Exercise goal: Only the lines from the one containing "The width and" through the end of the listing belong in the answer, repeated exactly, with no pictures.

________________________

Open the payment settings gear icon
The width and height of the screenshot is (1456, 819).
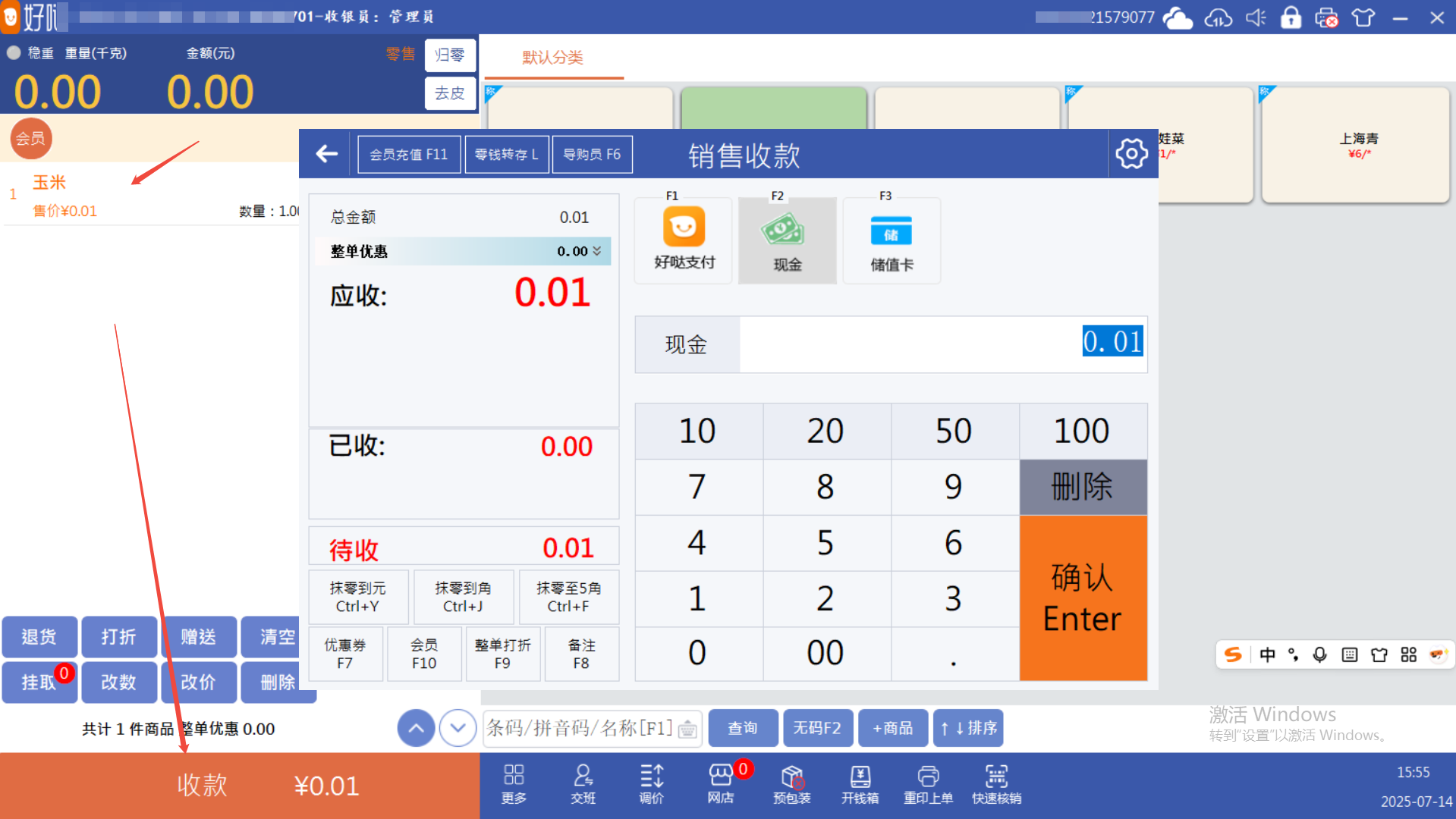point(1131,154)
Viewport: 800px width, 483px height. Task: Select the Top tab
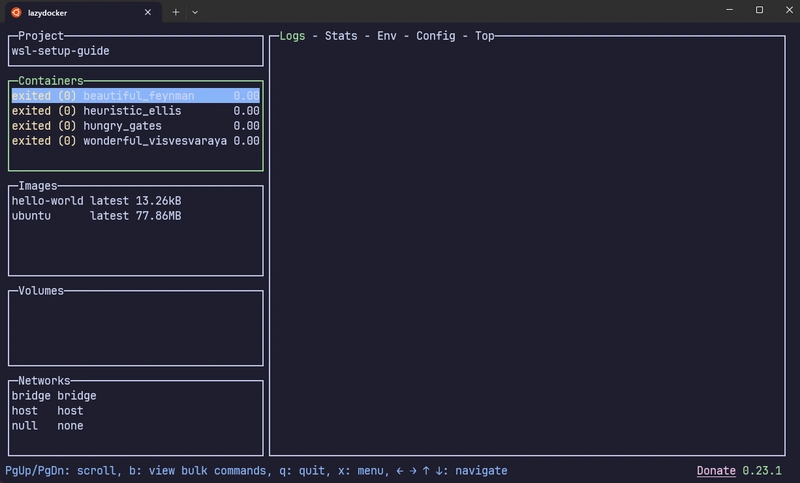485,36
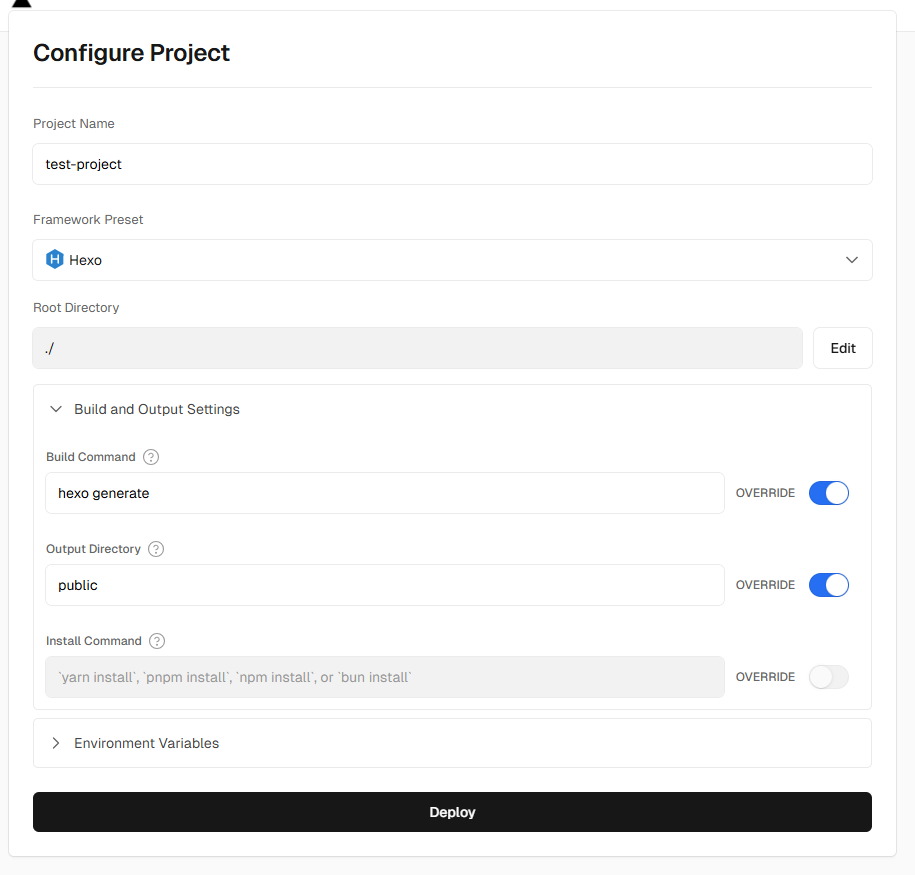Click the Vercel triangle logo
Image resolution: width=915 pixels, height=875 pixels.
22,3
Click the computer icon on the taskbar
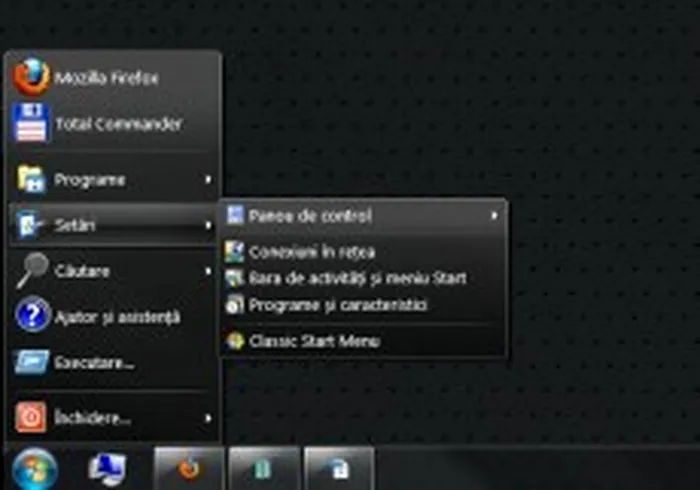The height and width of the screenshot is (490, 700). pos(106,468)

________________________

Exercise response:
The width and height of the screenshot is (1456, 819).
point(1131,154)
Viewport: 800px width, 483px height. Task: Select the Top tab
485,36
Click the Vercel triangle logo
Image resolution: width=915 pixels, height=875 pixels.
22,3
Click the computer icon on the taskbar
The height and width of the screenshot is (490, 700). pos(106,468)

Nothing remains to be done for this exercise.